As Executive Director of the CT Legal Rights Project, an advocate for people with disabilities, and someone who identifies as disabled, I take issue with “Flaws in CT’s healthcare system must be identified to be corrected” describing the Office of Health Strategy’s (OHS) plan to limit healthcare cost increases. I couldn’t agree more that healthcare costs in Connecticut are too high. Consumers know this better than anyone as we suffer the denials of essential care and sacrifice other family needs to pay the bills. Consumers pay healthcare bills, directly through our insurance premiums, co-pays and deductibles, but also through higher taxes and lower wages. Additional investigation and reporting on what’s driving those costs wouldn’t hurt.

Kathleen Flaherty

I recently resigned from the stakeholder advisory board of this cost growth benchmark project. [See my letter.]
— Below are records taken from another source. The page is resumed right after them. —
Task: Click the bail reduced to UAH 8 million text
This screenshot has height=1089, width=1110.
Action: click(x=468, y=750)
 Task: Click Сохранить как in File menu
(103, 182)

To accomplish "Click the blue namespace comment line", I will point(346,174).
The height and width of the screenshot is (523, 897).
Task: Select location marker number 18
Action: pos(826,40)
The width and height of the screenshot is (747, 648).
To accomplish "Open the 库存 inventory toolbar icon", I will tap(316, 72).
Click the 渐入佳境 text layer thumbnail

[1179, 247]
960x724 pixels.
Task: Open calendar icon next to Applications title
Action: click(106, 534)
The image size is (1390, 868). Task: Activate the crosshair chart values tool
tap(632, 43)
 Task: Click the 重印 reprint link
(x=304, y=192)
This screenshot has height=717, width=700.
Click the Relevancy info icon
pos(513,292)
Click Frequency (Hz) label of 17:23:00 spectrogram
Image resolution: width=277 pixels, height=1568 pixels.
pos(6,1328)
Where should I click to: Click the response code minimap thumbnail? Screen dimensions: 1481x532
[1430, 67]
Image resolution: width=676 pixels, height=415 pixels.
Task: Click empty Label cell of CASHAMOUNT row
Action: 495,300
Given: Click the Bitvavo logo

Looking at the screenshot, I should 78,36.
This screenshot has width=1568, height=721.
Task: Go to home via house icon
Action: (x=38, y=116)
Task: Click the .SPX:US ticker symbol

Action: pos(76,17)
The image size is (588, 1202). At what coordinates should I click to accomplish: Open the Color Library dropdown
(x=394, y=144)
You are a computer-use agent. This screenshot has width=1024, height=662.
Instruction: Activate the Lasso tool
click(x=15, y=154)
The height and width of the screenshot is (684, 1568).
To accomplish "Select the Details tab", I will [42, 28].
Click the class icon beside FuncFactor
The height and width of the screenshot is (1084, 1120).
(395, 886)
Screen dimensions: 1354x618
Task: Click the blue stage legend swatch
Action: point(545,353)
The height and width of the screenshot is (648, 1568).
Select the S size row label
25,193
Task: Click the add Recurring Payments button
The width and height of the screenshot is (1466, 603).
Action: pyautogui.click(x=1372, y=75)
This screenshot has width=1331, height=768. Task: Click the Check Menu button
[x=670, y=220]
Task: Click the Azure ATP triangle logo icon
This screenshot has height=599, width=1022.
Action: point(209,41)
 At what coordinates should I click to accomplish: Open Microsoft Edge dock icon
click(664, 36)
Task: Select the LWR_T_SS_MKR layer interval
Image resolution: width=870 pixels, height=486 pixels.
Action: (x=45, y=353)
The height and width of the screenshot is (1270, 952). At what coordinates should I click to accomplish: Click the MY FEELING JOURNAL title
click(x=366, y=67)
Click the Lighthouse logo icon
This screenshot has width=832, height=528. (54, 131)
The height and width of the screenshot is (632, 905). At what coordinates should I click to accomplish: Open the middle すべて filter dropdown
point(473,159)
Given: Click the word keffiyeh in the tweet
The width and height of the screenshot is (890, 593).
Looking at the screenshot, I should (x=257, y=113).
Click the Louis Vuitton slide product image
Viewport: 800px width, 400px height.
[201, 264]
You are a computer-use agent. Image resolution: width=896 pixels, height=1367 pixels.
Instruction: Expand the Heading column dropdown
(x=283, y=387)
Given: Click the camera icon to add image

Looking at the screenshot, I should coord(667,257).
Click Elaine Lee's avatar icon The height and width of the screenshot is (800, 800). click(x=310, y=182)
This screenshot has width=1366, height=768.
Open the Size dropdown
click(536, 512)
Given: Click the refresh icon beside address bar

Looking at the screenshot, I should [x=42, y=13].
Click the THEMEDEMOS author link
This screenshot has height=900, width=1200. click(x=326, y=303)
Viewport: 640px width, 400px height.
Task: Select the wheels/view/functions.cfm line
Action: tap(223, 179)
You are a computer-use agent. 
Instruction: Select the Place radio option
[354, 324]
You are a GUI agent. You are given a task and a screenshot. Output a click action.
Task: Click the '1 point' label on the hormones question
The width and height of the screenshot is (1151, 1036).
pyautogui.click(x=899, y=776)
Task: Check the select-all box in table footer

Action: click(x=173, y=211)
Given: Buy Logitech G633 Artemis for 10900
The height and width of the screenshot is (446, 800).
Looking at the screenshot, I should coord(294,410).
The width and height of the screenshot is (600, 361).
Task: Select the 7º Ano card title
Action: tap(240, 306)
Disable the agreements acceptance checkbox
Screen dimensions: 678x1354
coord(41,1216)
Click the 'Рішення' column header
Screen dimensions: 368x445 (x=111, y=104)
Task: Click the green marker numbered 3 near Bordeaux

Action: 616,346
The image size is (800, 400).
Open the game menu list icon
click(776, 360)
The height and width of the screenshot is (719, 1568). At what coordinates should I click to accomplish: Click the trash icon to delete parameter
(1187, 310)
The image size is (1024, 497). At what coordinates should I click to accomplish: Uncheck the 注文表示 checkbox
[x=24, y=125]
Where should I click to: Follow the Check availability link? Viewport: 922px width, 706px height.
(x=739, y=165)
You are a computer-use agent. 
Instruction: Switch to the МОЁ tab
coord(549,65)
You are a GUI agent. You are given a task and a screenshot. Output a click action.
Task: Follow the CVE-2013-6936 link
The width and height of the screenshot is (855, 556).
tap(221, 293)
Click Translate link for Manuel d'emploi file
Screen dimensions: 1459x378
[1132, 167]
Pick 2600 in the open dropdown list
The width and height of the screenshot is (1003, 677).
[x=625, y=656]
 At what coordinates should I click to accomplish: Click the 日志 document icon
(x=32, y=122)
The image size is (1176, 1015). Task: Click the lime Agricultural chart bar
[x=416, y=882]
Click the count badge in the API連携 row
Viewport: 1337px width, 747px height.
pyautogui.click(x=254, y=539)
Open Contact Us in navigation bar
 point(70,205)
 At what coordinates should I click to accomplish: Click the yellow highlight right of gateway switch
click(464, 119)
Something this important should not be occurring during a pandemic. When Gov. Ned Lamont signed Executive Order No. 5 on January 22, the world had not yet changed. In these extraordinary times, Connecticut’s healthcare system is under massive pressure simultaneously caring for people suffering from COVID and getting primary preventive care to everyone else.

This year spending on care for COVID patients is enormous but spending on preventive and elective care is down sharply. Using 2020 as a benchmark year to set healthcare spending caps for the future is not sensible. To the extent decisions to impose a cost cap, and to use this as the base year, were previously  decided, those decisions should be reconsidered.

People with disabilities often need more healthcare than other Connecticut residents putting us at special risk under the cost cap. COVID has highlighted disturbing disparities in health and healthcare for people of color in our state; this cost cap could make a bad situation worse. There is no plan to monitor harm to people with disabilities caused by the cap. Even reporting on the quality of care in Connecticut won’t happen for at least a year after the cost cap is implemented. But cutting costs by compromising quality in times like this should be avoided.

As an advocate for individuals with disabilities, I am even more concerned about the proposed plan to ultimately enforce a cap when the benchmark is exceeded. It appears that OHS plans to enter into confidential negotiations with plans or health systems that exceed the cap to bring their costs down. The resulting agreement could result in reduced access to less profitable care, such as mental health and substance-use treatment. This would benefit the health system and health plans, by raising profits, while lowering total costs under OHS’s cap, but patients who need this care would suffer. Policymaking this important should be done in full public view with input from all of the communities and stakeholders directly affected.

Connecticut needs to address rising healthcare costs, for all the reasons given by OHS. More detail on spending could help. But we must not risk sacrificing the health of state residents, especially those who need healthcare the most, pursuing a project developed in a pre-COVID world.

Kathleen M. Flaherty is Executive Director of the Connecticut Legal Rights Project, Inc.